Outreach and consultation – is done on an ongoing basis, must be continual. You can’t have a ‘period of outreach and consultation’ in this complex area as things are changing all the time, requirements change, technologies change. So more appropriate to have repeated periods of consultation – built into work patterns and flexibility of team structures. Saying yes to every invitation to a committee and every request for training and updates – requires flexibility as well as an understanding boss and employer
Enquiry support – helpdesk because data management is a complex task and researchers requirements vary greatly between different fields of research and the requirements of each research project, and requirements for the publication and sharing of results also vary.

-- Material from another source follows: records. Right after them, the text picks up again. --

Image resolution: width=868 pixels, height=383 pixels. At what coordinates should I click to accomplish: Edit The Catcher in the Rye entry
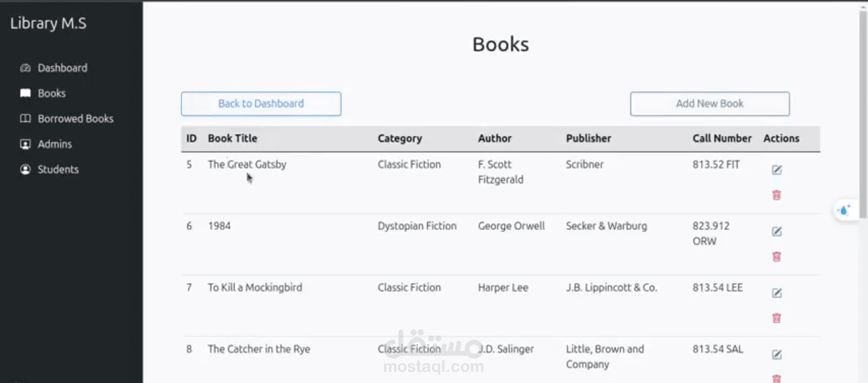(777, 355)
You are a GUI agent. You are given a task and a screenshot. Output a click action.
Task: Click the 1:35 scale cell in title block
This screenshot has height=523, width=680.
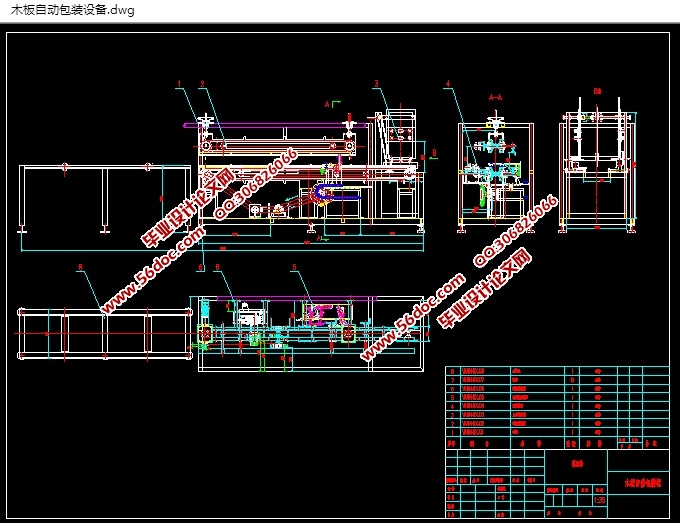[x=600, y=501]
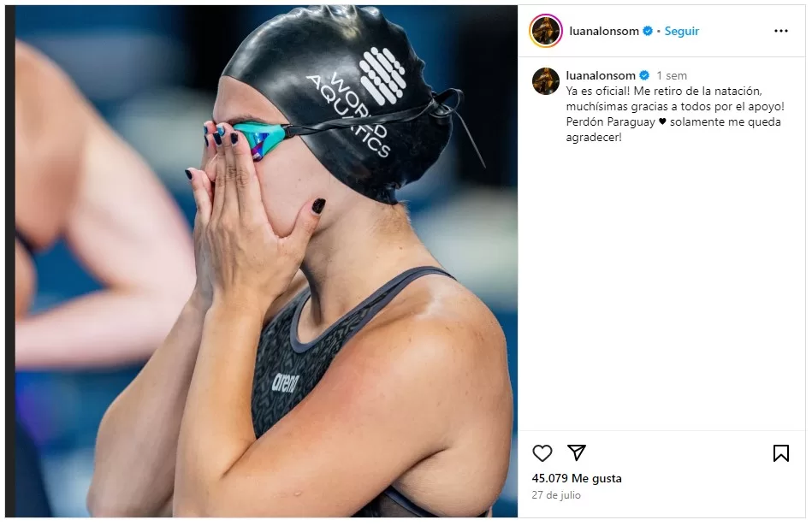Click the arena logo on the swimsuit
Image resolution: width=812 pixels, height=526 pixels.
285,382
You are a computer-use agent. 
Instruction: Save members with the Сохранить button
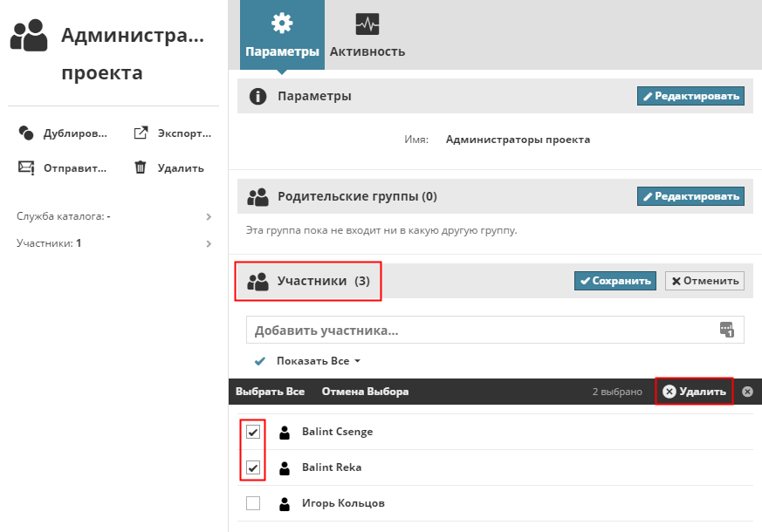coord(614,281)
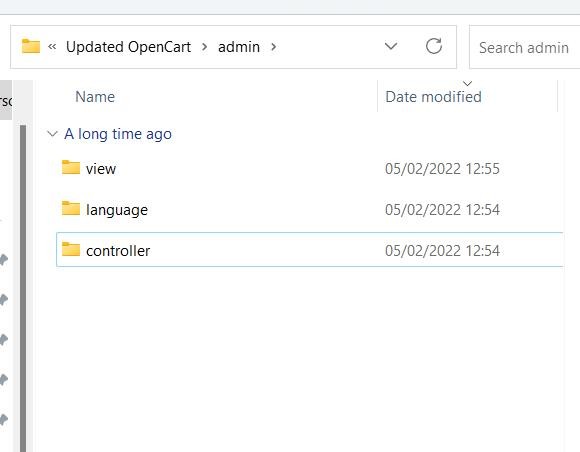The height and width of the screenshot is (452, 580).
Task: Click the navigation pane vertical scrollbar
Action: point(23,289)
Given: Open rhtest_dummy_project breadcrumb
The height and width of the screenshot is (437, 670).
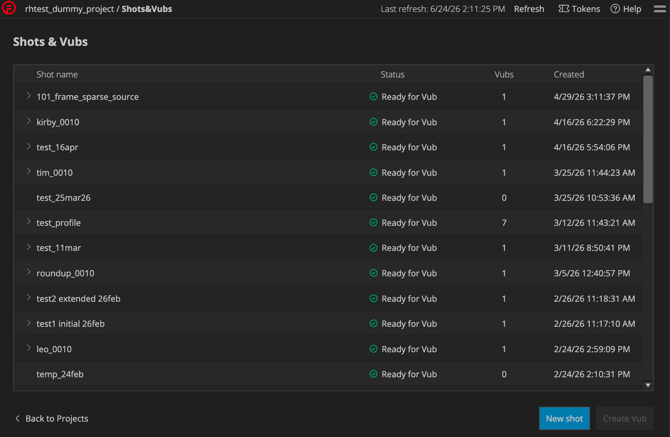Looking at the screenshot, I should [x=69, y=9].
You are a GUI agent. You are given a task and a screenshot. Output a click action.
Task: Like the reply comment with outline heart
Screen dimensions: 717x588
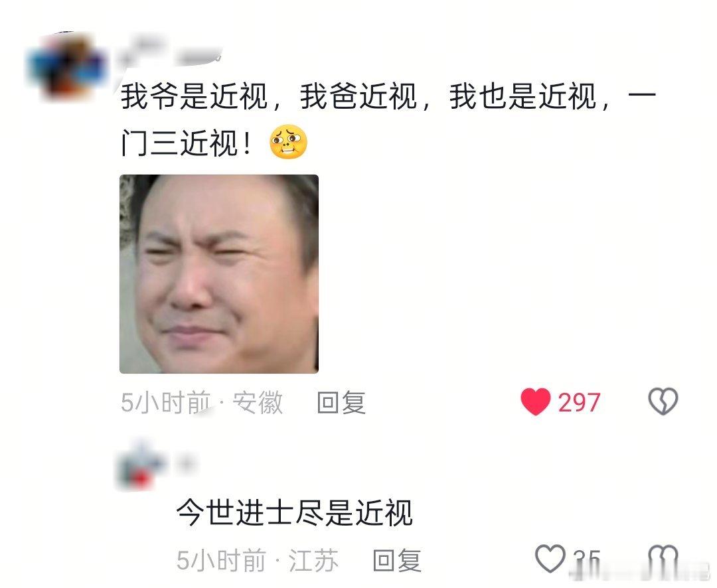(x=550, y=559)
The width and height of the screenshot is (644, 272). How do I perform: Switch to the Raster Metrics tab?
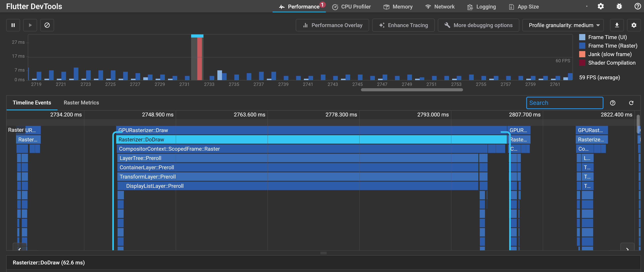81,103
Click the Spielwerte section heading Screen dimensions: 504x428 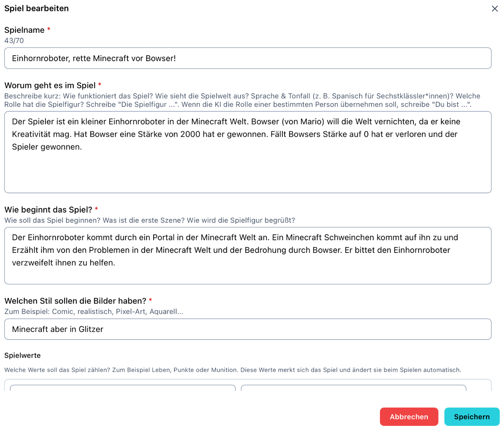23,356
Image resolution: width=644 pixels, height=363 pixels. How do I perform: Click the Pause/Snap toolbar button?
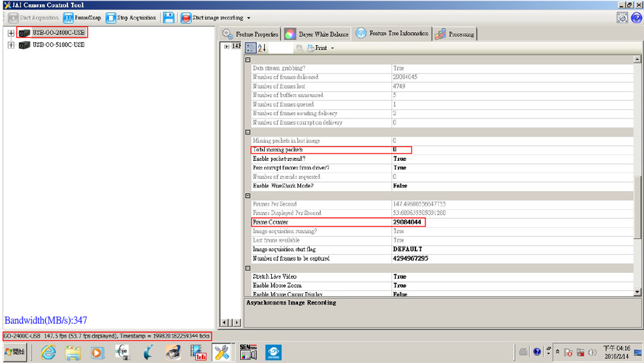coord(82,18)
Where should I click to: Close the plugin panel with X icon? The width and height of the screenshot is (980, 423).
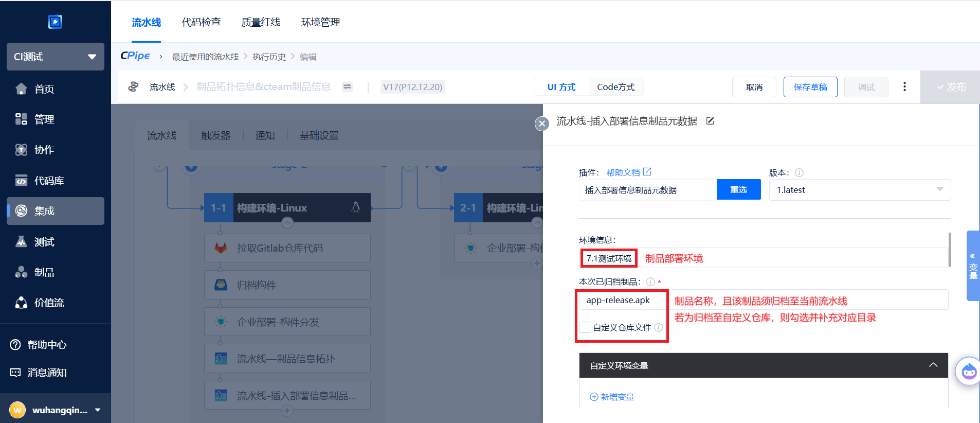coord(541,124)
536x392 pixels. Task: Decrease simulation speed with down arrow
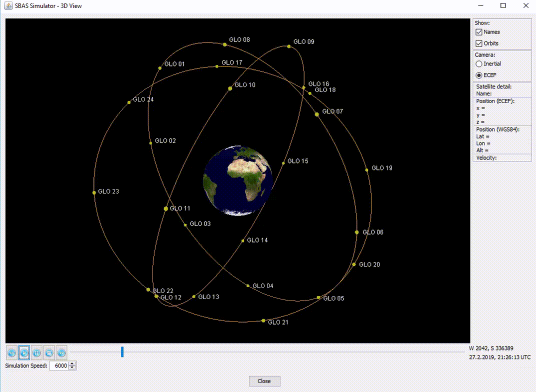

Collaboration and liaison – between the Research Office, IT, Library, Information Governance, Research ethics teams (legal compliance and records management)
Digital repositories – Existing publications repositories and digital archives. How well they might serve the data deluge that is often quoted. If you make an assessment that your existing repository is not up to the job of supporting research data/datasets, how will any new data repository integrate with it? Also if you call it a new digital repository to be inclusive, have to use careful language as REF requirements mean publications have to be submitted in a particular way.
Research information systems – A lot of universities now have these in place to manage publications data, grant funding data, research projects, researcher profiles, person identifiers and more. Integration with these systems is an absolutely vital consideration.
As we’ll see later on, researchers are crying out for much better integration between these various systems that they now have to navigate.